*WORK ITEM A*: Write out the part of the Nebraska parental rights passage that begins at the words "Howard read a" and stops after the words "victims are adults.".
*WORK ITEM B*:
Answer these questions using the Nebraska parental rights passage:
(i) What city is Sen. Sara Howard from?
(ii) Why was the woman unable to drive to Lincoln to testify?
(iii) For people convicted of what crime does Nebraska revoke parental rights?
*WORK ITEM C*: List every place name that appears in the Nebraska parental rights passage.

(QUOTED PASSAGE)

Sen. Sara Howard of Omaha said a young woman contacted her last summer looking for help from the Legislature because courts were requiring her to let her daughter spend time with the girl's biological father. He pleaded guilty to third-degree sexual assault after impregnating the woman.
The state contacted him as the girl's father when her mother applied for Medicaid benefits, and he succeeded in obtaining unsupervised visitation rights. A court is now considering granting the man overnight stays as well, Howard said.
"She's forced by the state of Nebraska to co-parent her child with the man who raped her," she said.
Howard read a letter from the woman, who was unable to drive to Lincoln to testify because of snow. She wrote that the man had urged her to obtain an abortion or give her daughter up for adoption, and the girl now dreads spending time with her biological father.
"I feel like a terrible mother, lying to her child to tell her it will be OK to go stay with my rapist," she wrote.
Nebraska revokes parental rights for people convicted of first-degree sexual assault on a minor, following legislative intervention after a man in prison for sexually assaulting a 13-year-old girl attempted to block a couple from adopting the child he fathered with the girl. However, that narrow law doesn't apply to cases in which victims are adults.

(End QUOTED PASSAGE)
(SUPPLIED DATA)

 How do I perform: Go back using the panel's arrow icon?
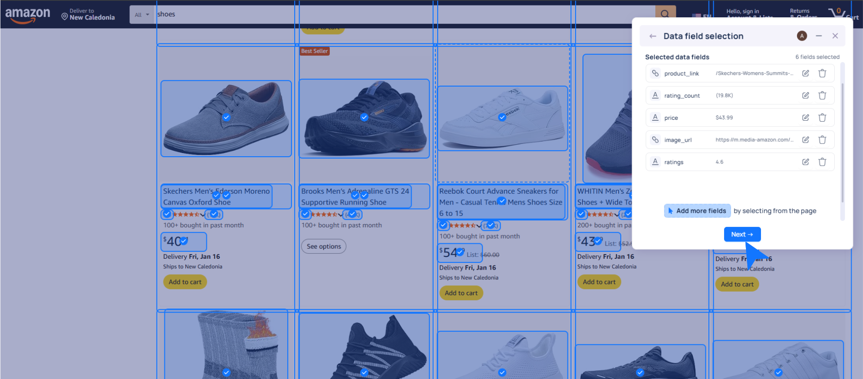pos(653,36)
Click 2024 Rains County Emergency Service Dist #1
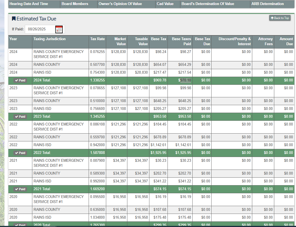This screenshot has width=296, height=227. (x=59, y=54)
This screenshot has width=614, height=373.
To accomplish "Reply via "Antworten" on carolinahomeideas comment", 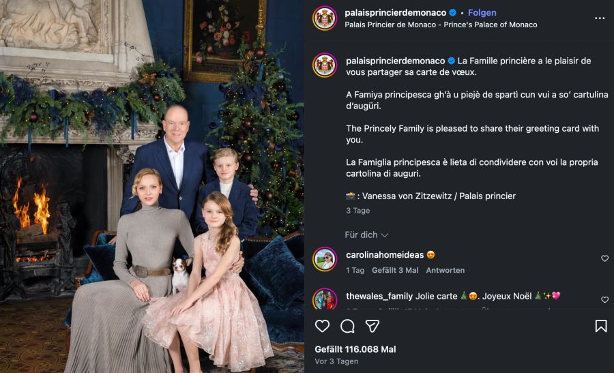I will coord(445,270).
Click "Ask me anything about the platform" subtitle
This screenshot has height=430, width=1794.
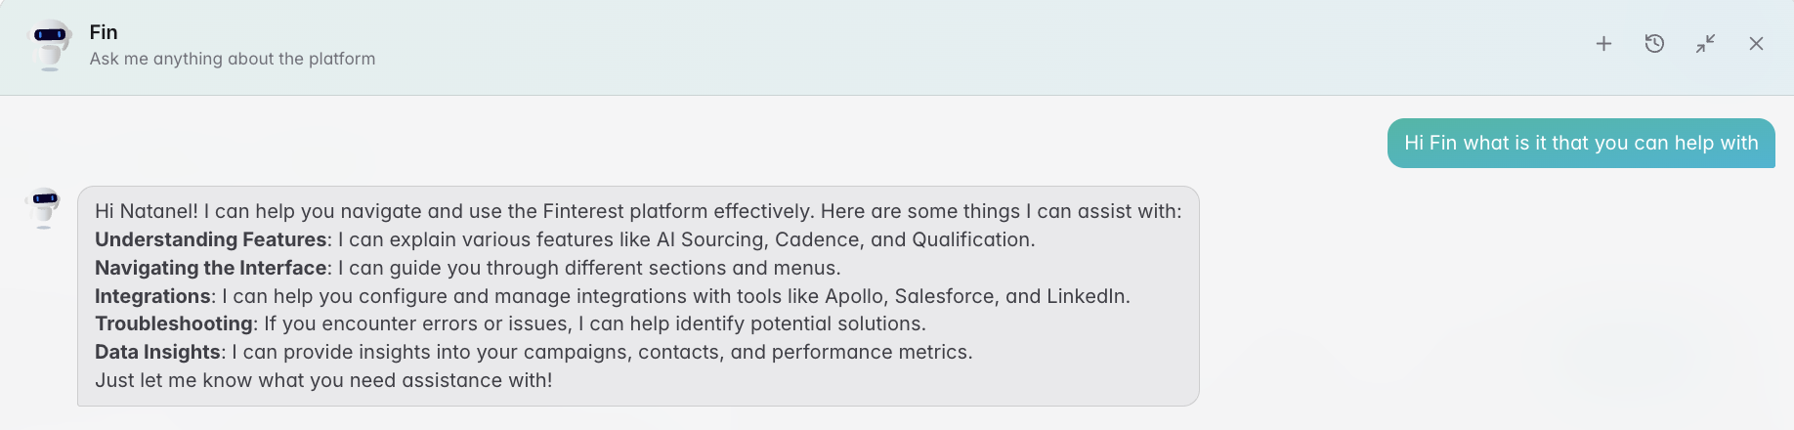[233, 59]
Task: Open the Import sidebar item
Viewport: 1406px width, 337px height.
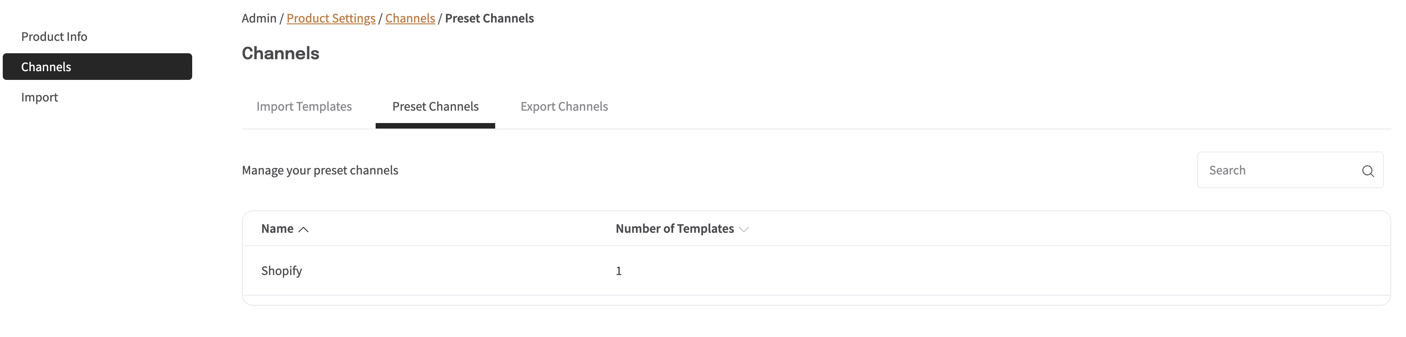Action: tap(39, 97)
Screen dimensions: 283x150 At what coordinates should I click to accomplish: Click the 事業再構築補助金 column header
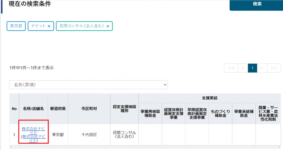pyautogui.click(x=150, y=114)
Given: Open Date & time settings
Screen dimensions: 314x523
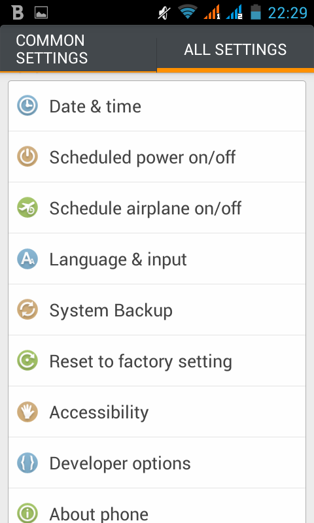Looking at the screenshot, I should [x=157, y=106].
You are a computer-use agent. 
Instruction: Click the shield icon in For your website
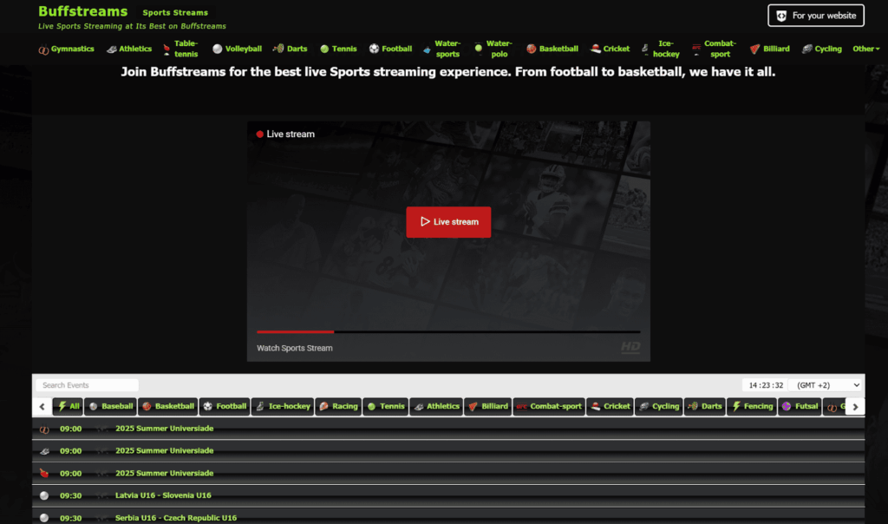coord(781,16)
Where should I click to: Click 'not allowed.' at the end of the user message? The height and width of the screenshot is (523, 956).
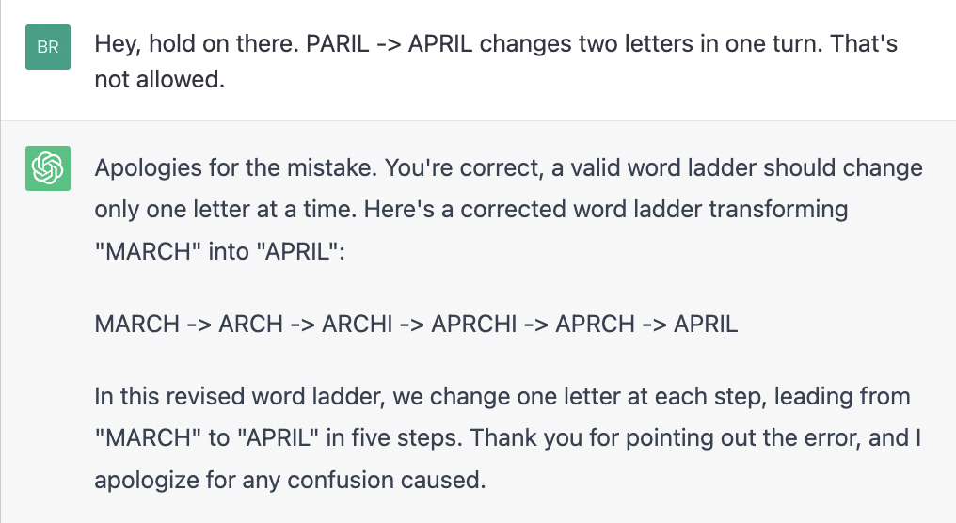coord(160,79)
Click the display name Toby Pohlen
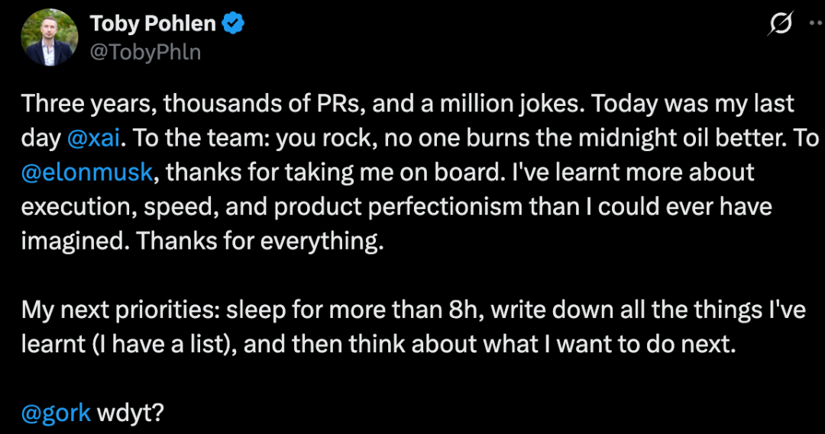The image size is (825, 434). [x=153, y=24]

(End SUPPLIED DATA)

*YOUR SOLUTION A*:
Howard read a letter from the woman, who was unable to drive to Lincoln to testify because of snow. She wrote that the man had urged her to obtain an abortion or give her daughter up for adoption, and the girl now dreads spending time with her biological father.
"I feel like a terrible mother, lying to her child to tell her it will be OK to go stay with my rapist," she wrote.
Nebraska revokes parental rights for people convicted of first-degree sexual assault on a minor, following legislative intervention after a man in prison for sexually assaulting a 13-year-old girl attempted to block a couple from adopting the child he fathered with the girl. However, that narrow law doesn't apply to cases in which victims are adults.

*YOUR SOLUTION B*:
(i) Omaha
(ii) Because of snow
(iii) First-degree sexual assault on a minor

*YOUR SOLUTION C*:
Omaha
Nebraska
Lincoln